# Required work:
Leave out the pictures and print precisely the lines from the line with "This screenshot has height=507, width=840." to the final line of the entries, both ends included.

# Data for analysis:
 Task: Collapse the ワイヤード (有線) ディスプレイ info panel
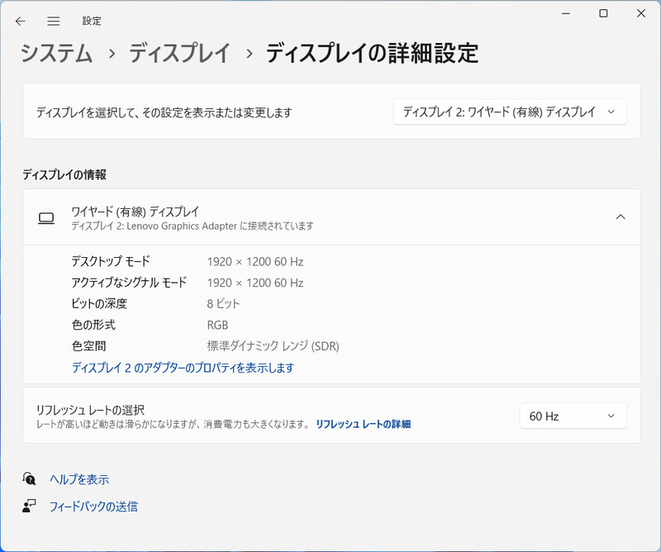click(x=621, y=217)
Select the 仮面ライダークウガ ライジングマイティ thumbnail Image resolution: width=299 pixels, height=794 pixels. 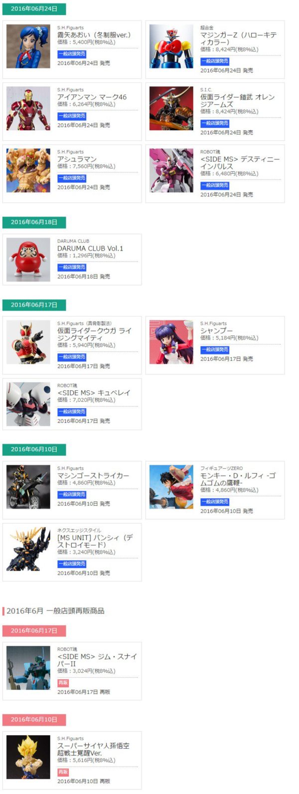[28, 342]
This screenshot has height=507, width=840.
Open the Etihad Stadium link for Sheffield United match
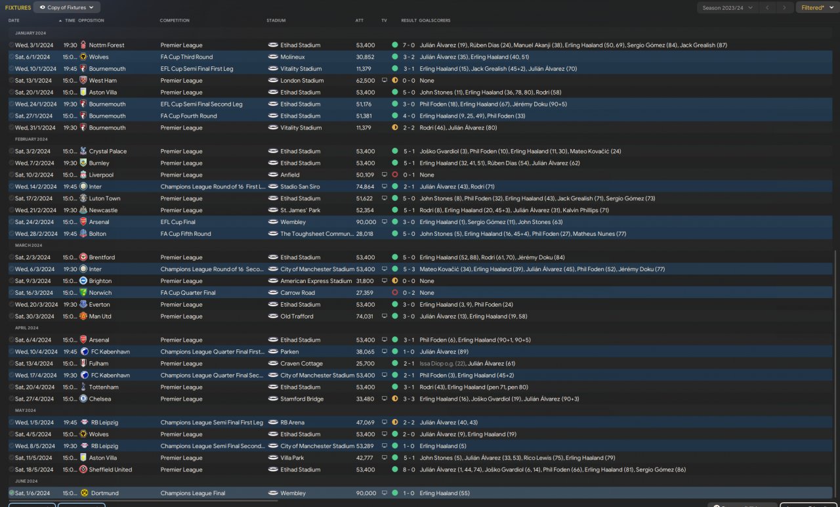pos(300,470)
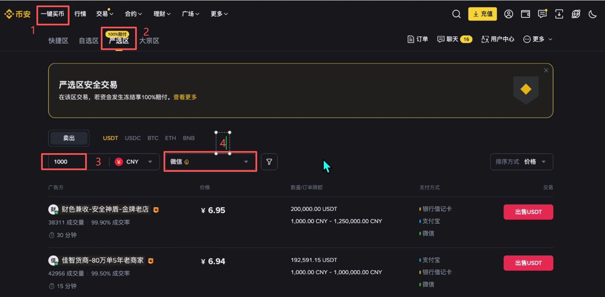Open the desktop app download icon

click(559, 14)
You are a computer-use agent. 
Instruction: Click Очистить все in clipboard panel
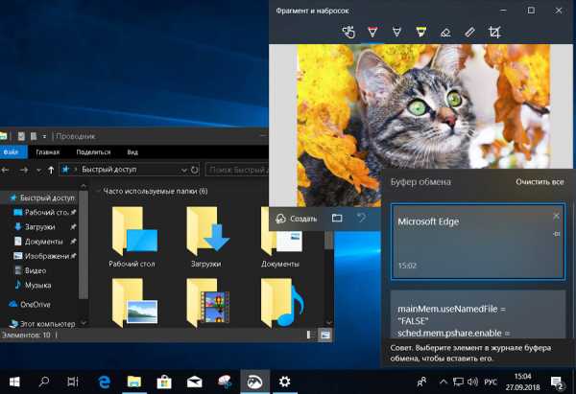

# Result below:
This screenshot has height=507, width=840.
Open the Etihad Stadium link for Sheffield United match
pos(300,470)
Open the desktop app download icon

click(559, 14)
You are a computer-use agent. 
Instruction: Click Очистить все in clipboard panel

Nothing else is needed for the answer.